§ **TASK ITEM**
For each entry in the listing, produce an exact copy.

↓↓↓

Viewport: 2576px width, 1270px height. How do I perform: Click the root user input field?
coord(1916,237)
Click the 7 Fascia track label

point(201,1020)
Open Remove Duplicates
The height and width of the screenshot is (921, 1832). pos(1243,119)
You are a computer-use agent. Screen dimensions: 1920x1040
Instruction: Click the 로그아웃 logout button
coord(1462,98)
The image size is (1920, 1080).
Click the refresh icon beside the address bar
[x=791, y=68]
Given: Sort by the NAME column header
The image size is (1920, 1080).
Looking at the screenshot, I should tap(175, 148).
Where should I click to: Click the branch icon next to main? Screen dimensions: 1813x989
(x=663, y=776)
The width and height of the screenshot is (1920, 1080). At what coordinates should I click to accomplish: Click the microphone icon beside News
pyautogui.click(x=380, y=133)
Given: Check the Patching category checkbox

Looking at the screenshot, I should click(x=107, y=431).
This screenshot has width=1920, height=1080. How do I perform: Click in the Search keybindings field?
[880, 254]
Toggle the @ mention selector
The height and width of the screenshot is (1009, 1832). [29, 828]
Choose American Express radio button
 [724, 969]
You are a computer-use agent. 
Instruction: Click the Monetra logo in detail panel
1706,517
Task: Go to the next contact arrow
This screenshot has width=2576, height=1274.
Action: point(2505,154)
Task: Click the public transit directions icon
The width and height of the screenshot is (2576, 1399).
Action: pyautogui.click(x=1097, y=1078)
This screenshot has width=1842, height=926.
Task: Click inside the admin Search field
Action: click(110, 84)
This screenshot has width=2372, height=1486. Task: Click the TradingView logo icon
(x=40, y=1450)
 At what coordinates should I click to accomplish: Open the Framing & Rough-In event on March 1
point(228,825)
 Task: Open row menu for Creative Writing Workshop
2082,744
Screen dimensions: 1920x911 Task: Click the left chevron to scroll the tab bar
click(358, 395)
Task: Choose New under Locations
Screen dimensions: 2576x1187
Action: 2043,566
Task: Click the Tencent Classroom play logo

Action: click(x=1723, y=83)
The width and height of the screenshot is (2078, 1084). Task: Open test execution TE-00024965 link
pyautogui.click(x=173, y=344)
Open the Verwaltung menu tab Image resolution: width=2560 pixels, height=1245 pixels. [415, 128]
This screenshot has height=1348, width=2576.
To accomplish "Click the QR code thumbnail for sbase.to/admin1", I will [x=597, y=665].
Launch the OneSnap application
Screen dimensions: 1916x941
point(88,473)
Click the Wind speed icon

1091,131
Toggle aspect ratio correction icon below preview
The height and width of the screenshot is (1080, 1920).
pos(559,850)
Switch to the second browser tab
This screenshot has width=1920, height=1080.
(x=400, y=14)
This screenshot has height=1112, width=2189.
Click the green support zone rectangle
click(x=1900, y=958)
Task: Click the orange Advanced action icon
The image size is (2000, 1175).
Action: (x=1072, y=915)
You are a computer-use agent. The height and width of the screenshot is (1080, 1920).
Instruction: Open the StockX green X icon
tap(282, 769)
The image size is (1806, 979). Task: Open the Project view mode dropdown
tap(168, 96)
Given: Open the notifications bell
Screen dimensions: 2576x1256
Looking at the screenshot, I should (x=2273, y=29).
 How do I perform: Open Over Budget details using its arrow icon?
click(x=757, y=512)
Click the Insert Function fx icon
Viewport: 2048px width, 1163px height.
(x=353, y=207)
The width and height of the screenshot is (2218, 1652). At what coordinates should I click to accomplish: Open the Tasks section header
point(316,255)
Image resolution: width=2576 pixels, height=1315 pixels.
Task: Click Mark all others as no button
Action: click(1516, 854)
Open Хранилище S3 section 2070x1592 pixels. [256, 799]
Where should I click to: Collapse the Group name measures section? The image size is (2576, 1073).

↑↑↑

§ **SOLUTION FOR THIS PROBLEM**
Viewport: 2576px width, 1270px height. How do I perform: Click the root user input field?
coord(1916,237)
Click the 7 Fascia track label

point(201,1020)
Open Remove Duplicates
The height and width of the screenshot is (921, 1832). pos(1243,119)
You are a computer-use agent. Screen dimensions: 1920x1040
Instruction: Click the 로그아웃 logout button
coord(1462,98)
The image size is (1920, 1080).
Click the refresh icon beside the address bar
[x=791, y=68]
Given: Sort by the NAME column header
The image size is (1920, 1080).
Looking at the screenshot, I should tap(175, 148).
Where should I click to: Click the branch icon next to main? Screen dimensions: 1813x989
(x=663, y=776)
The width and height of the screenshot is (1920, 1080). At what coordinates should I click to accomplish: Click the microphone icon beside News
pyautogui.click(x=380, y=133)
Given: Check the Patching category checkbox

Looking at the screenshot, I should click(x=107, y=431).
This screenshot has width=1920, height=1080. How do I perform: Click in the Search keybindings field?
[880, 254]
Toggle the @ mention selector
The height and width of the screenshot is (1009, 1832). [29, 828]
Choose American Express radio button
 [724, 969]
You are a computer-use agent. 
Instruction: Click the Monetra logo in detail panel
1706,517
Task: Go to the next contact arrow
This screenshot has width=2576, height=1274.
Action: point(2505,154)
Task: Click the public transit directions icon
The width and height of the screenshot is (2576, 1399).
Action: pyautogui.click(x=1097, y=1078)
This screenshot has width=1842, height=926.
Task: Click inside the admin Search field
Action: click(110, 84)
This screenshot has width=2372, height=1486. Task: Click the TradingView logo icon
(x=40, y=1450)
 At what coordinates should I click to accomplish: Open the Framing & Rough-In event on March 1
point(228,825)
 Task: Open row menu for Creative Writing Workshop
2082,744
Screen dimensions: 1920x911 Task: Click the left chevron to scroll the tab bar
click(358, 395)
Task: Choose New under Locations
Screen dimensions: 2576x1187
Action: 2043,566
Task: Click the Tencent Classroom play logo

Action: click(x=1723, y=83)
The width and height of the screenshot is (2078, 1084). Task: Open test execution TE-00024965 link
pyautogui.click(x=173, y=344)
Open the Verwaltung menu tab Image resolution: width=2560 pixels, height=1245 pixels. [415, 128]
This screenshot has height=1348, width=2576.
To accomplish "Click the QR code thumbnail for sbase.to/admin1", I will [x=597, y=665].
Launch the OneSnap application
Screen dimensions: 1916x941
point(88,473)
Click the Wind speed icon

1091,131
Toggle aspect ratio correction icon below preview
The height and width of the screenshot is (1080, 1920).
pos(559,850)
Switch to the second browser tab
This screenshot has width=1920, height=1080.
(x=400, y=14)
This screenshot has height=1112, width=2189.
Click the green support zone rectangle
click(x=1900, y=958)
Task: Click the orange Advanced action icon
The image size is (2000, 1175).
Action: (x=1072, y=915)
You are a computer-use agent. The height and width of the screenshot is (1080, 1920).
Instruction: Open the StockX green X icon
tap(282, 769)
The image size is (1806, 979). Task: Open the Project view mode dropdown
tap(168, 96)
Given: Open the notifications bell
Screen dimensions: 2576x1256
Looking at the screenshot, I should (x=2273, y=29).
 How do I perform: Open Over Budget details using its arrow icon?
click(x=757, y=512)
Click the Insert Function fx icon
Viewport: 2048px width, 1163px height.
(x=353, y=207)
The width and height of the screenshot is (2218, 1652). At what coordinates should I click to accomplish: Open the Tasks section header
point(316,255)
Image resolution: width=2576 pixels, height=1315 pixels.
Task: Click Mark all others as no button
Action: click(1516, 854)
Open Хранилище S3 section 2070x1592 pixels. [256, 799]
Where should I click to: Collapse the Group name measures section? The image size is (2576, 1073).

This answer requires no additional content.